*** Material for this task ***

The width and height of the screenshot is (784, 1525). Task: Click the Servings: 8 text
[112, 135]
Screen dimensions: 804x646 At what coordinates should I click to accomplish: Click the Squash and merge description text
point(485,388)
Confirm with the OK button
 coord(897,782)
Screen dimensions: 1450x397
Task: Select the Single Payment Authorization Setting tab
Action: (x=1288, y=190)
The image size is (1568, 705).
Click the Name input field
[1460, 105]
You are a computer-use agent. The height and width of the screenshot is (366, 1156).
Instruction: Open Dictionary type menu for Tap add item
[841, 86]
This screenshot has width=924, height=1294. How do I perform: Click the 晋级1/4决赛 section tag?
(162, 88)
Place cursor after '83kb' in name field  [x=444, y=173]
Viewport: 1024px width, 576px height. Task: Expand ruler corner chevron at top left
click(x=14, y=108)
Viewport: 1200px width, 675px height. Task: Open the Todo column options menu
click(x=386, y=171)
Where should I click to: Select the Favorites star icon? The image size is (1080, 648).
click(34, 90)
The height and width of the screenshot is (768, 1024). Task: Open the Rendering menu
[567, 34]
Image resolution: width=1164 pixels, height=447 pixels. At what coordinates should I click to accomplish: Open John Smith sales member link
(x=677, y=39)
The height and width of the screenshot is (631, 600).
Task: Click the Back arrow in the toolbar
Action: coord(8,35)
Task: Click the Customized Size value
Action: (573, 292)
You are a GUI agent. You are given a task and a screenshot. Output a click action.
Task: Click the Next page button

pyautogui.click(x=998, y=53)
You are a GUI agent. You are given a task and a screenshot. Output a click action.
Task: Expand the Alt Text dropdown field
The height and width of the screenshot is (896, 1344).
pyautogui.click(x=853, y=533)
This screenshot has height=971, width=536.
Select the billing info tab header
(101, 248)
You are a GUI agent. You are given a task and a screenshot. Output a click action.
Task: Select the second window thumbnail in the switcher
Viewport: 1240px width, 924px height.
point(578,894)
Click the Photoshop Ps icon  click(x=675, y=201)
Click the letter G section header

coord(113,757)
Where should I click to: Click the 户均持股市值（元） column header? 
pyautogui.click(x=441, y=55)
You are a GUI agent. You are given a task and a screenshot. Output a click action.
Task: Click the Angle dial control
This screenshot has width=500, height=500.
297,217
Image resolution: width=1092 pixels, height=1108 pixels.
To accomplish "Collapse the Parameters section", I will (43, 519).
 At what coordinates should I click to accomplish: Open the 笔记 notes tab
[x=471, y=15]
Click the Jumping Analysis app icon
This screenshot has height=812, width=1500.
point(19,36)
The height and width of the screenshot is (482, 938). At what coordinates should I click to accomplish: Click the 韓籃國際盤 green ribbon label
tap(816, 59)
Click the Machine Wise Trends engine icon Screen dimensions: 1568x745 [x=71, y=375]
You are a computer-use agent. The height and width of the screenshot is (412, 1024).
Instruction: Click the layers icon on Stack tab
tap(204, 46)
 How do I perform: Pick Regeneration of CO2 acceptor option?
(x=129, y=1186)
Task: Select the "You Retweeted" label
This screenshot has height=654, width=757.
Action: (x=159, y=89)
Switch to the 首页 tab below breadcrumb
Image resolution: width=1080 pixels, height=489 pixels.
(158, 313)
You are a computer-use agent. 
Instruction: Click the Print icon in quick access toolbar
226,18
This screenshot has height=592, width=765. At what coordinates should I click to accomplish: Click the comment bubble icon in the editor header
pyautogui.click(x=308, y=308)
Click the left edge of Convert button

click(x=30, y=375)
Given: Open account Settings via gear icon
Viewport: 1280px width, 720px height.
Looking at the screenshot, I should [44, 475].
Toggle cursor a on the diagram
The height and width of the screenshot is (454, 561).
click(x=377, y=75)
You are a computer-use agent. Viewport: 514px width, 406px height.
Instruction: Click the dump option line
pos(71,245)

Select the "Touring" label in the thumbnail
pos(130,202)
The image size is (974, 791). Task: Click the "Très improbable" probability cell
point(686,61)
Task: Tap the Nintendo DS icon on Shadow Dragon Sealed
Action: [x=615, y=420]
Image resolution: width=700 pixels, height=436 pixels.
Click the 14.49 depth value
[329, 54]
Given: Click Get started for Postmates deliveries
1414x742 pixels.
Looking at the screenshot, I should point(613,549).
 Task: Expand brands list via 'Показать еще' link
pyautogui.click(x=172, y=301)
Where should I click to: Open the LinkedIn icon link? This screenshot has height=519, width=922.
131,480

*** End of Material for this task ***

Write out each line of the data above again, exactly as given.

The width and height of the screenshot is (784, 1525). Task: Click the Servings: 8 text
[112, 135]
Screen dimensions: 804x646 At what coordinates should I click to accomplish: Click the Squash and merge description text
point(485,388)
Confirm with the OK button
 coord(897,782)
Screen dimensions: 1450x397
Task: Select the Single Payment Authorization Setting tab
Action: (x=1288, y=190)
The image size is (1568, 705).
Click the Name input field
[1460, 105]
You are a computer-use agent. The height and width of the screenshot is (366, 1156).
Instruction: Open Dictionary type menu for Tap add item
[841, 86]
This screenshot has width=924, height=1294. How do I perform: Click the 晋级1/4决赛 section tag?
(162, 88)
Place cursor after '83kb' in name field  [x=444, y=173]
Viewport: 1024px width, 576px height. Task: Expand ruler corner chevron at top left
click(x=14, y=108)
Viewport: 1200px width, 675px height. Task: Open the Todo column options menu
click(x=386, y=171)
Where should I click to: Select the Favorites star icon? The image size is (1080, 648).
click(34, 90)
The height and width of the screenshot is (768, 1024). Task: Open the Rendering menu
[567, 34]
Image resolution: width=1164 pixels, height=447 pixels. At what coordinates should I click to accomplish: Open John Smith sales member link
(x=677, y=39)
The height and width of the screenshot is (631, 600).
Task: Click the Back arrow in the toolbar
Action: coord(8,35)
Task: Click the Customized Size value
Action: (573, 292)
You are a GUI agent. You are given a task and a screenshot. Output a click action.
Task: Click the Next page button

pyautogui.click(x=998, y=53)
You are a GUI agent. You are given a task and a screenshot. Output a click action.
Task: Expand the Alt Text dropdown field
The height and width of the screenshot is (896, 1344).
pyautogui.click(x=853, y=533)
This screenshot has height=971, width=536.
Select the billing info tab header
(101, 248)
You are a GUI agent. You are given a task and a screenshot. Output a click action.
Task: Select the second window thumbnail in the switcher
Viewport: 1240px width, 924px height.
point(578,894)
Click the Photoshop Ps icon  click(x=675, y=201)
Click the letter G section header

coord(113,757)
Where should I click to: Click the 户均持股市值（元） column header? 
pyautogui.click(x=441, y=55)
You are a GUI agent. You are given a task and a screenshot. Output a click action.
Task: Click the Angle dial control
This screenshot has width=500, height=500.
297,217
Image resolution: width=1092 pixels, height=1108 pixels.
To accomplish "Collapse the Parameters section", I will (43, 519).
 At what coordinates should I click to accomplish: Open the 笔记 notes tab
[x=471, y=15]
Click the Jumping Analysis app icon
This screenshot has height=812, width=1500.
point(19,36)
The height and width of the screenshot is (482, 938). At what coordinates should I click to accomplish: Click the 韓籃國際盤 green ribbon label
tap(816, 59)
Click the Machine Wise Trends engine icon Screen dimensions: 1568x745 [x=71, y=375]
You are a computer-use agent. The height and width of the screenshot is (412, 1024).
Instruction: Click the layers icon on Stack tab
tap(204, 46)
 How do I perform: Pick Regeneration of CO2 acceptor option?
(x=129, y=1186)
Task: Select the "You Retweeted" label
This screenshot has height=654, width=757.
Action: (x=159, y=89)
Switch to the 首页 tab below breadcrumb
Image resolution: width=1080 pixels, height=489 pixels.
(158, 313)
You are a computer-use agent. 
Instruction: Click the Print icon in quick access toolbar
226,18
This screenshot has height=592, width=765. At what coordinates should I click to accomplish: Click the comment bubble icon in the editor header
pyautogui.click(x=308, y=308)
Click the left edge of Convert button

click(x=30, y=375)
Given: Open account Settings via gear icon
Viewport: 1280px width, 720px height.
Looking at the screenshot, I should [44, 475].
Toggle cursor a on the diagram
The height and width of the screenshot is (454, 561).
click(x=377, y=75)
You are a computer-use agent. Viewport: 514px width, 406px height.
Instruction: Click the dump option line
pos(71,245)

Select the "Touring" label in the thumbnail
pos(130,202)
The image size is (974, 791). Task: Click the "Très improbable" probability cell
point(686,61)
Task: Tap the Nintendo DS icon on Shadow Dragon Sealed
Action: [x=615, y=420]
Image resolution: width=700 pixels, height=436 pixels.
Click the 14.49 depth value
[329, 54]
Given: Click Get started for Postmates deliveries
1414x742 pixels.
Looking at the screenshot, I should point(613,549).
 Task: Expand brands list via 'Показать еще' link
pyautogui.click(x=172, y=301)
Where should I click to: Open the LinkedIn icon link? This screenshot has height=519, width=922.
131,480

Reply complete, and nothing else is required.